Age Estimation from Teeth in Longman’s Beaked Whales (Indopacetus Pacificus) Stranded in New Caledonia (South Pacific)
At a Glance
Section titled “At a Glance”| Metadata | Details |
|---|---|
| Publication Date | 2021-05-01 |
| Journal | Archimer (Ifremer) |
| Authors | Christina Lockyer, Claire Garrigue |
| Institutions | Écologie Marine Tropicale des Océans Pacifique et Indien |
| Citations | 1 |
| Analysis | Full AI Review Included |
Executive Summary
Section titled “Executive Summary”This study details the development and comparison of two distinct material preparation protocols for the age estimation of Longman’s beaked whale teeth, focusing on optimizing the visualization of Growth Layer Groups (GLGs) in dentine and cementum for engineering and material science applications.

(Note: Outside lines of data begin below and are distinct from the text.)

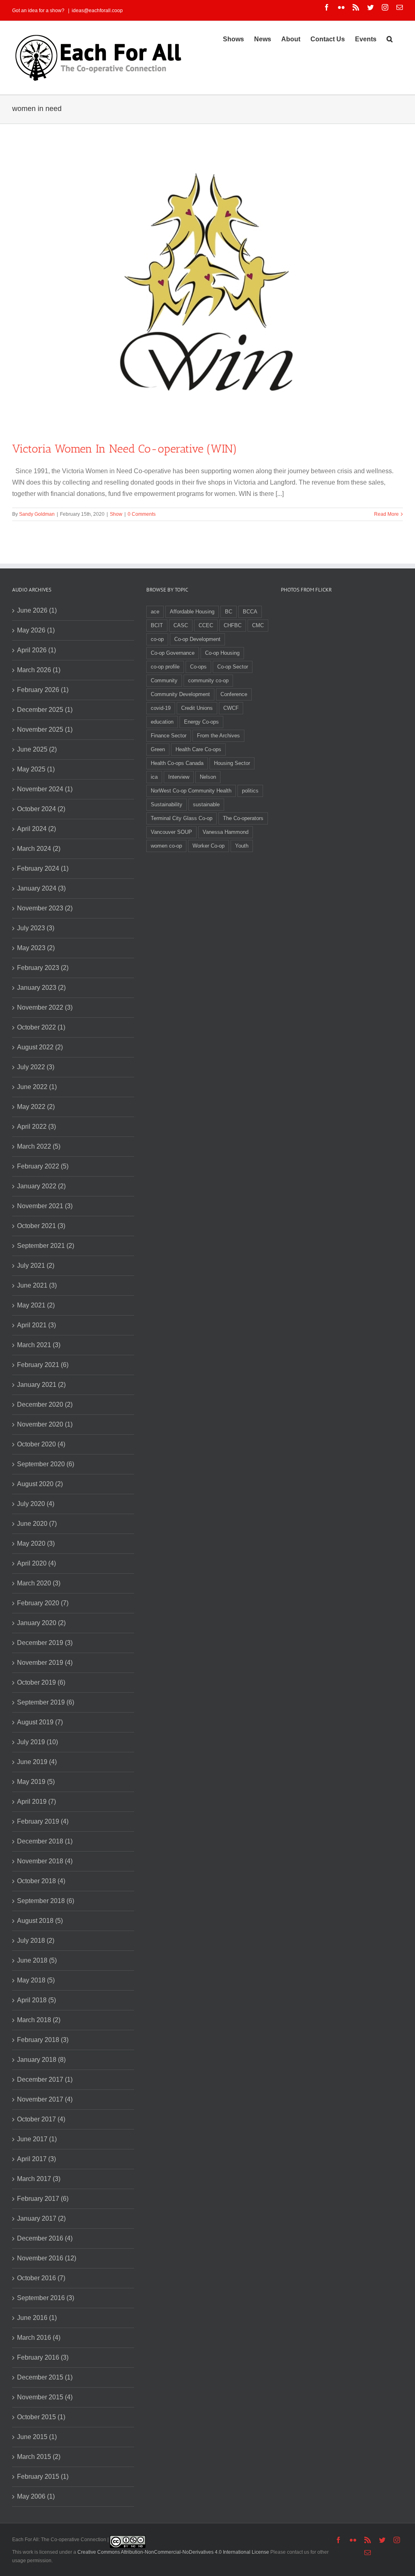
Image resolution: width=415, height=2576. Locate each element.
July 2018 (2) (35, 1940)
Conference (233, 694)
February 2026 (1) (42, 689)
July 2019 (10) (37, 1742)
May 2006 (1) (36, 2496)
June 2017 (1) (37, 2139)
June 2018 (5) (37, 1960)
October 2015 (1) (41, 2417)
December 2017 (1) (45, 2079)
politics (250, 791)
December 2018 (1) (45, 1841)
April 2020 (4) (36, 1563)
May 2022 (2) (36, 1106)
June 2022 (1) (37, 1086)
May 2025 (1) (36, 769)
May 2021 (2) (36, 1305)
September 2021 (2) (45, 1245)
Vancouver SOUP (171, 832)
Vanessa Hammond (225, 832)
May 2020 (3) (36, 1543)
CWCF (231, 708)
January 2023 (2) (41, 987)
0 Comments (142, 514)
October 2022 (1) (41, 1027)
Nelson (208, 777)
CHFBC (233, 625)
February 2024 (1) (42, 868)
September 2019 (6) (45, 1702)
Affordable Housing (192, 612)
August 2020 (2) (40, 1483)
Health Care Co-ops (198, 749)
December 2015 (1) (45, 2377)
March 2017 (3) (38, 2178)
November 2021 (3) (45, 1206)
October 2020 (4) (41, 1444)
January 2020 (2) (41, 1622)
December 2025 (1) (45, 709)
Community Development (180, 694)
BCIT (157, 625)
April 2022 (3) (36, 1126)
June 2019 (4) (37, 1761)
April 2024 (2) (36, 828)
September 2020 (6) (45, 1464)
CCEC (206, 625)
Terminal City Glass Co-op (181, 818)
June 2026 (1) (37, 610)
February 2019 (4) (42, 1821)
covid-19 (161, 708)
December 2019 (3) (45, 1642)
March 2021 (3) (38, 1344)
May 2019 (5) (36, 1781)
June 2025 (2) (37, 749)
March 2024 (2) (38, 848)
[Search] (390, 38)
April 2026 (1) (36, 650)
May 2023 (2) (36, 947)
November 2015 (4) (45, 2397)
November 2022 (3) (45, 1007)
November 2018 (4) (45, 1861)
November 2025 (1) (45, 729)
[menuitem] (233, 38)
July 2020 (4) (35, 1503)
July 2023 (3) (35, 928)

- Material Focus: Calcified tissues (dentine and cementum) from cetacean teeth, used as chronological biomarkers.
- Methodology Comparison: Two protocols were tested: 1) Untreated, precision-cut thin sections (150 µm) using a diamond saw; and 2) Decalcified, stained ultra-thin sections (10-25 µm) prepared via wafering, chemical treatment (RDO™), and freezing microtome.
- Optimal Tissue Matrix: Cementum was identified as the preferred tissue for age estimation, consistently providing clearer and higher GLG counts than dentine.
- Processing Enhancement: Decalcification and histological staining (Ehrlich’s Acid Haematoxylin) significantly improved GLG resolution, yielding higher counts (up to 26 GLGs observed) compared to untreated sections.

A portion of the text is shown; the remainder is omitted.